==== Page excerpt ====

I also seriously doubt the claim that cannibalism isn't "normal" in any vertebrate species; I'm not even sure that can be determined in any meaningful way. It clearly can be shown that it exists in many species, even higher mammals. Whether or not it should be considered "normal" is a matter of judgment.
I tried to edit the article with the first paragraph above in mind. I didn't know how to edit the article with the second paragraph in mind--probably, the author of that comment could help. --LMS
For some species, cannibalism under certain well-defined circumstances, such as the female black widow spider eating the male after mating, is a normal part of the life cycle.
You did a good job, but this isn't really true - all the cases of supposedly cannibalism being a normal part of mating, at least, fall through under investigation ([Stephen J. Gould]? did an essay on this). For widows, the female ignores the male as often as not, suggesting that when she does eat him it is because he is a little bug: indistinct voracity rather than instinctive cannibalism. And similar for all the other classic examples. Male mantids, for instance, are only eaten some of the time and try their hardest not to be. This is not especially different from fish eating their young when hungry. I'm not really sure how the above should be tweaked.

==== Records shown ====

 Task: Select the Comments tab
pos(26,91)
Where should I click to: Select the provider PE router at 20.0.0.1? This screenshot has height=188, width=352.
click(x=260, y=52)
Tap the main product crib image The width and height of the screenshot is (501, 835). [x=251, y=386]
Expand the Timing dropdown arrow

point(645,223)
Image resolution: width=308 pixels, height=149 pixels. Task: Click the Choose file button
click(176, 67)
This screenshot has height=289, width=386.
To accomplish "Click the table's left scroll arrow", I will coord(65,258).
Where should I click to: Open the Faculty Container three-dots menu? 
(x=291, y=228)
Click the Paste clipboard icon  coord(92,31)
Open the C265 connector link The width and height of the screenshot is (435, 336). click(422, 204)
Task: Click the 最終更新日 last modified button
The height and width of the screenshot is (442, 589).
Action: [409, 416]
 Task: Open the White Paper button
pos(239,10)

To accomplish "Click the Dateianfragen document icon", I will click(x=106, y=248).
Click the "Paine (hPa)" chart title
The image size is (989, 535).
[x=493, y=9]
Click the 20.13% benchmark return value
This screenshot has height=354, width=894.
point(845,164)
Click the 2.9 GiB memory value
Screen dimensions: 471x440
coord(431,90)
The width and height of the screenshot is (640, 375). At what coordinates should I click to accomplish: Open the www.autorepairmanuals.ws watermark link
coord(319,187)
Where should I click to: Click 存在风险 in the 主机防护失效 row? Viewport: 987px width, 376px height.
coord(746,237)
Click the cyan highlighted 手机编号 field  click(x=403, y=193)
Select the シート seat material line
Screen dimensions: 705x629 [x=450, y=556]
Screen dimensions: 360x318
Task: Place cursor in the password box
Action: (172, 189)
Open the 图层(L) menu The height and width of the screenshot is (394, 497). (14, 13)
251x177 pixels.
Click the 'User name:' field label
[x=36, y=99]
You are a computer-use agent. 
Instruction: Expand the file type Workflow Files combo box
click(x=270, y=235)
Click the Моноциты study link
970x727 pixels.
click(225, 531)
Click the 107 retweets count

====

* Task requirements *
1 > Answer these questions about the cannibalism discussion:
(a) What initials sign the paragraph about editing the article?
(b) Which spider is named as an example of cannibalism after mating?
(c) Whose essay is mentioned in connection with cases of cannibalism during mating?
2 > Translate this sentence from the cannibalism discussion into Spanish: "Male mantids, for instance, are only eaten some of the time and try their hardest not to be."
3 > Continue the cannibalism discussion from the point where it stops.
The listing is separate material and has no connection to the cannibalism discussion.

* Responses by task *
1 >
(a) LMS
(b) The black widow spider
(c) Stephen J. Gould's

2 > Las mantis macho, por ejemplo, solo son devoradas algunas veces y se esfuerzan al máximo por evitarlo.

3 >
Is this widely-agreed upon, or does the paragraph only give one side of what is in fact a controversy? I don't know, which is why I'm asking. --LMS
If someone with a greater knowledge of the field wishes to add further detail then I would be happy. Anthropology is something I have an interest in, rather than an active engagement. PL
Here, for instance, in the "virtual hospital," http://www.vh.org/Providers/TeachingFiles/CNSInfDisR2/Text/PInf.CDE.html
this mechanism of transmission is quite taken for granted.
BTW, I once read (somewhere, I think a book about AIDS) that in private interviews, new guinea tribesmen would admit that they wouldn't actually *eat* the meat, but just palm it to make it look like they did, because it repulsed them... The story had to do with how some virus was presumed to have been spread, but it couldn't have considering that the theory was based on consumption of infected humans.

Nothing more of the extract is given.